O governo federal investiu o equivalente a 0,13% do PIB (Produto Interno Bruto) em infraestrutura de transporte em 2025. O cálculo considera os valores efetivamente pagos no ano passado e resulta do cruzamento de dados divulgados nesta terça-feira (3) pelo IBGE (Instituto Brasileiro de Geografia e Estatística) com o Boletim de Conjuntura Econômica da CNT (Confederação Nacional do Transporte).

Segundo a CNT, o percentual mais que dobrou desde 2021, quando os investimentos federais em transportes representavam 0,06% do PIB. Essa recomposição acontece após anos de queda de investimentos e paralisação de obras, mas ainda está distante do patamar considerado ideal para manutenção, ampliação e modernização da infraestrutura logística do país.

Para a diretora executiva da CNT, Fernanda Rezende, “a trajetória recente indica uma recomposição gradual dos investimentos federais em infraestrutura de transporte”. Ainda assim, ela ressalta que o volume atual é insuficiente. 

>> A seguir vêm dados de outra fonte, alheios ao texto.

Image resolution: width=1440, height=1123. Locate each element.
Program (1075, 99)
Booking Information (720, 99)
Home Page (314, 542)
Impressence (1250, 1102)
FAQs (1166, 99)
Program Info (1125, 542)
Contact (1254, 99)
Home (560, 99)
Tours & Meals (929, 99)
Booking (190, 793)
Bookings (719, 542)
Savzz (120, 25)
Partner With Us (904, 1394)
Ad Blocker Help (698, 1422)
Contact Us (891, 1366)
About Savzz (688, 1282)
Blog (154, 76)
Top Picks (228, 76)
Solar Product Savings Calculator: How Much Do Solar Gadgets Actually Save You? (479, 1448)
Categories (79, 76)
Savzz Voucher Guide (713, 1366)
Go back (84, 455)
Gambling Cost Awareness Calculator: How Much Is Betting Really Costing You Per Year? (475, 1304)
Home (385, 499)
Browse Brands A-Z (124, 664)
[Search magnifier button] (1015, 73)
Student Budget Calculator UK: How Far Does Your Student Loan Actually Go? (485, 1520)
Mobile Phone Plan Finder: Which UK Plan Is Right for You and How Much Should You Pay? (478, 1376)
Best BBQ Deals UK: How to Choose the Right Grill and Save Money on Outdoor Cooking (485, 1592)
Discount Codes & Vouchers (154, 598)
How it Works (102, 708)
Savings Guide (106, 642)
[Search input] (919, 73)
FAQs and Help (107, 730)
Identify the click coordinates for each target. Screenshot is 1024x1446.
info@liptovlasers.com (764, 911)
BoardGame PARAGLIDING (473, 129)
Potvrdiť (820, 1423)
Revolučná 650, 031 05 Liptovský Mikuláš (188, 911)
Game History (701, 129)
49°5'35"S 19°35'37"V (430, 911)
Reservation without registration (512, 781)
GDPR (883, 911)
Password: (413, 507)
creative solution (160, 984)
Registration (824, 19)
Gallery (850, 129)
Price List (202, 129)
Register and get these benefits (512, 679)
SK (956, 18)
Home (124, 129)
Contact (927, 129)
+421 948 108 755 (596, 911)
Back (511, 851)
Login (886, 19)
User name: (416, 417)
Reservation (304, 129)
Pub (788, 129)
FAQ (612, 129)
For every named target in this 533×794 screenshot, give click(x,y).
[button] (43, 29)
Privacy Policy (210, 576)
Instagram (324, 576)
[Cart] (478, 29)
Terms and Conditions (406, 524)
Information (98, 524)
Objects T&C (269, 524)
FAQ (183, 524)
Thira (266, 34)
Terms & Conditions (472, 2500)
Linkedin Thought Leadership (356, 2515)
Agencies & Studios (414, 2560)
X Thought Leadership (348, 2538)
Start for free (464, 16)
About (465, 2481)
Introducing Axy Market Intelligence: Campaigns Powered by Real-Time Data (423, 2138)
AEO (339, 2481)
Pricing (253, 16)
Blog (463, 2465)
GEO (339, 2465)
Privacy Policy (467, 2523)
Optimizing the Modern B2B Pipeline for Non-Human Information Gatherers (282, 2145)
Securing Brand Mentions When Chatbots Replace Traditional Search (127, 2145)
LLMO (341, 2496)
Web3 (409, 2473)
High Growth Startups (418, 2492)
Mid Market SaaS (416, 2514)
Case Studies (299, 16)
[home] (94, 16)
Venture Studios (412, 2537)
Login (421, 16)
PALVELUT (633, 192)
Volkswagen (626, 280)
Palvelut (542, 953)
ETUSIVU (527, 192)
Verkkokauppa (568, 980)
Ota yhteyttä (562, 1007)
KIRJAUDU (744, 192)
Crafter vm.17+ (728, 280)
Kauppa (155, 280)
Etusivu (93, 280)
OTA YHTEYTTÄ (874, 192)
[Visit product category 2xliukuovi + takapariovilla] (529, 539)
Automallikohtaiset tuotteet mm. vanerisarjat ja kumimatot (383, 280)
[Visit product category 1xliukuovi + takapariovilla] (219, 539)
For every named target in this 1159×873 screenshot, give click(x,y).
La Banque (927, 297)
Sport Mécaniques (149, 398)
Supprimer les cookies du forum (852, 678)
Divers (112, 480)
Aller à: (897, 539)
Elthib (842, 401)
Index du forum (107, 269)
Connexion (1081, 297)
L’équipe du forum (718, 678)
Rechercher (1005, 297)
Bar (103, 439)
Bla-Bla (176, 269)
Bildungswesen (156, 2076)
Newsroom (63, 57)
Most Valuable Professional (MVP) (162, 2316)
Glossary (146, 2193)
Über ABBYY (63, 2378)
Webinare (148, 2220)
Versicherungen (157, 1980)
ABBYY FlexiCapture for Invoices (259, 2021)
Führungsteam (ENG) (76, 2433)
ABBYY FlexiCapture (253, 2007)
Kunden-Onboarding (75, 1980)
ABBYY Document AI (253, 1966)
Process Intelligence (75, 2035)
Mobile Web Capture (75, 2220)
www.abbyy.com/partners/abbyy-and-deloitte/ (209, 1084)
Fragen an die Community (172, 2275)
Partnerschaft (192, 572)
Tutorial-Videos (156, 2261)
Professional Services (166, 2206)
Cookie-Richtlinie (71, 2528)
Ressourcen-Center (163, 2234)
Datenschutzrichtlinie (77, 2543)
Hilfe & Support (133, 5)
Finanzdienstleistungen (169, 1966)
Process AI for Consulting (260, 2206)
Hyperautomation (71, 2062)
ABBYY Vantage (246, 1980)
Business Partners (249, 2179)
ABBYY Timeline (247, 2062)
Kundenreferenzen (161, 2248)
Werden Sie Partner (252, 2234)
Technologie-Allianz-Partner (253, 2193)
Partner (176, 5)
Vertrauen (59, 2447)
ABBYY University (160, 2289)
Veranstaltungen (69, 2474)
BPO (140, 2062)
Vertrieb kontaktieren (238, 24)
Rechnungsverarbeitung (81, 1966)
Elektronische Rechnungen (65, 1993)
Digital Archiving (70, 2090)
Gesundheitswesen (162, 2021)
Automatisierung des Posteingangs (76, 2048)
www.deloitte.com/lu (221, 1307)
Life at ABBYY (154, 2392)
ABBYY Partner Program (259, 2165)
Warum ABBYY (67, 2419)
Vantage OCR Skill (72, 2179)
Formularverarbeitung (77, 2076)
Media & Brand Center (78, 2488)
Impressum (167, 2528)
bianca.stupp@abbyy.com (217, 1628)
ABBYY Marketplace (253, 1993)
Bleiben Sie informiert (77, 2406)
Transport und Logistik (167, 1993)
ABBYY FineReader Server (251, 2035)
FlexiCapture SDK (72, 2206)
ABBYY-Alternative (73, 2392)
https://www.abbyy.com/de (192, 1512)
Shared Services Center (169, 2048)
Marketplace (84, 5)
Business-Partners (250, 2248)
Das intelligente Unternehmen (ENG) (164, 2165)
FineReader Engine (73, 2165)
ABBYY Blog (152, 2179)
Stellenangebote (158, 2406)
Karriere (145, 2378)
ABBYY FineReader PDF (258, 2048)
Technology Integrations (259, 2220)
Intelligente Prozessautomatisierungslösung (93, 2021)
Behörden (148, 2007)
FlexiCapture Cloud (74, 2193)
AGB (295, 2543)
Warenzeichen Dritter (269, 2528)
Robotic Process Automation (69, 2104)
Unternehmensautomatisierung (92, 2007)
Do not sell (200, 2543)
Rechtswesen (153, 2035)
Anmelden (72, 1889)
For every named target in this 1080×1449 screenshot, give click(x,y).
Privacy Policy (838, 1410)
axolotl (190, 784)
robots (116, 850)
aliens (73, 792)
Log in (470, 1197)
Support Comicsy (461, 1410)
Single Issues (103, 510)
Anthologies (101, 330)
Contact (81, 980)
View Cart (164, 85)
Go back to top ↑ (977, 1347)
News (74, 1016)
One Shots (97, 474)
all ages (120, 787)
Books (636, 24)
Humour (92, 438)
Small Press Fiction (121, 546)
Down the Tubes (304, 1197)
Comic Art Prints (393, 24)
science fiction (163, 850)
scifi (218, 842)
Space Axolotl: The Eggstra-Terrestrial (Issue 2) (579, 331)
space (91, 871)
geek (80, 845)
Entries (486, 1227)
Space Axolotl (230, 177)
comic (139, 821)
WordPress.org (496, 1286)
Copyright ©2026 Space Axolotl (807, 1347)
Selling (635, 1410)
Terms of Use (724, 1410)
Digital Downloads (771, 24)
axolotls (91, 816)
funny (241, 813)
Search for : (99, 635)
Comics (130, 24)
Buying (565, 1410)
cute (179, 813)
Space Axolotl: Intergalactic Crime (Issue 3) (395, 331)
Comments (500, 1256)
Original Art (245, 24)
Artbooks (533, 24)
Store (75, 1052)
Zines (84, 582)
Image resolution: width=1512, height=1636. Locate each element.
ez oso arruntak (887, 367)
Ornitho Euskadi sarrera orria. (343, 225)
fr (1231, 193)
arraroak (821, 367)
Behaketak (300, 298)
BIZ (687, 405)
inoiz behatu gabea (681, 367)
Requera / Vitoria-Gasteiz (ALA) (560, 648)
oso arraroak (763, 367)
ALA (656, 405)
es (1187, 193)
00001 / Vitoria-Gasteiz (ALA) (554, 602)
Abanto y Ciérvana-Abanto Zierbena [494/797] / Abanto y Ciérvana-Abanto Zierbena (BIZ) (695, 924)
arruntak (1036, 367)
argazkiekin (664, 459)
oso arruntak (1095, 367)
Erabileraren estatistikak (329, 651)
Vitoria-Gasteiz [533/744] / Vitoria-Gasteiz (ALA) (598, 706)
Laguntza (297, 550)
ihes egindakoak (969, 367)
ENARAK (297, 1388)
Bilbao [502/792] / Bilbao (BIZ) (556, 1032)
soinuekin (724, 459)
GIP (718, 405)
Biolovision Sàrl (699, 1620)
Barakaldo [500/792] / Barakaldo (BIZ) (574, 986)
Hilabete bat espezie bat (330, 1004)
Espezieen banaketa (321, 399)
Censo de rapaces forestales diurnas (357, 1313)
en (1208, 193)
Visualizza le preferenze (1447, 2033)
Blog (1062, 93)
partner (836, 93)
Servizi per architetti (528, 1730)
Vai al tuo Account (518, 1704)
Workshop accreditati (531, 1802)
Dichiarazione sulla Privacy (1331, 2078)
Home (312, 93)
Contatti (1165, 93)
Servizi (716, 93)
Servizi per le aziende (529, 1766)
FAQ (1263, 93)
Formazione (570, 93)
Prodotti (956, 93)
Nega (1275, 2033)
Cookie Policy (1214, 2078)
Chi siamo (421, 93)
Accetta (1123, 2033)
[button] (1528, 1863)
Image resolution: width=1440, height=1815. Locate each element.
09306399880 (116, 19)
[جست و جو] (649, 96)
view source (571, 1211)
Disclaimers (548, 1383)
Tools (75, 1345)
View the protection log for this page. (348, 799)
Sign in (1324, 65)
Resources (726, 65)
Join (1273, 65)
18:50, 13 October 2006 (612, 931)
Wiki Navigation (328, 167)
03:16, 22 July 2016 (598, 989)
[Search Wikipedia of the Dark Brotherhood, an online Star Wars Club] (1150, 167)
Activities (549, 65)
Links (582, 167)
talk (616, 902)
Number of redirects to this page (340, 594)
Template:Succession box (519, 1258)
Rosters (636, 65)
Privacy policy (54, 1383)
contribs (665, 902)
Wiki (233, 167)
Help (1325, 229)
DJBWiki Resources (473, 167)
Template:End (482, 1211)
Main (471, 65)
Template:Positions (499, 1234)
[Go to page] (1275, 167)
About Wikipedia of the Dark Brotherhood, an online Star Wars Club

“O valor ainda é aquém das necessidades do país para manter a malha existente. Isso evidencia que o desafio estrutural permanece: é necessário consolidar um ciclo contínuo de investimentos, com previsibilidade orçamentária, execução eficiente e complementaridade com o capital privado, para reduzir gargalos logísticos, melhorar a qualidade da infraestrutura e sustentar o crescimento econômico no longo prazo”, afirmou ao CNN Infra.

Além da limitação orçamentária, outro obstáculo que o setor enfrenta é transformar os valores autorizados no Orçamento em obras efetivamente executadas.

Historicamente, parte significativa dos recursos previstos não se converte em investimentos realizados, o que auxilia no déficit de manutenção e restauração de rodovias, ferrovias, portos e aeroportos.

Para 2026, o orçamento de investimentos dos dois ministérios ligados ao setor soma R$ 13,9 bilhões. Desse total, R$ 13,4 bilhões são destinados ao Ministério dos Transportes e R$ 495 milhões ao Ministério de Portos e Aeroportos.

De acordo com o relatório de infraestrutura da CNI (Confederação Nacional da Indústria), a dotação autorizada total do Orçamento da União é de R$ 6,3 trilhões, dos quais R$ 78,1 bilhões correspondem a investimentos.

Orçamento de 2026

Em dezembro do ano passado, o relatório setorial de infraestrutura e minas e energia do Orçamento de 2026, elaborado pela CMO (Comissão Mista de Orçamento), apontou que o setor foi o que mais recebeu emendas parlamentares. Foram 30 emendas de bancadas estaduais destinadas a obras rodoviárias, somando R$ 756 milhões. 

Como as emendas de bancada e individuais são de execução obrigatória, e diante do calendário eleitoral de 2026, a expectativa é de que esses valores sejam empenhados de forma rápida. 

Apesar da melhora recente, especialistas avaliam que o país ainda enfrenta um descompasso estrutural entre o volume necessário para sustentar o crescimento econômico e o que efetivamente é investido pelo setor público.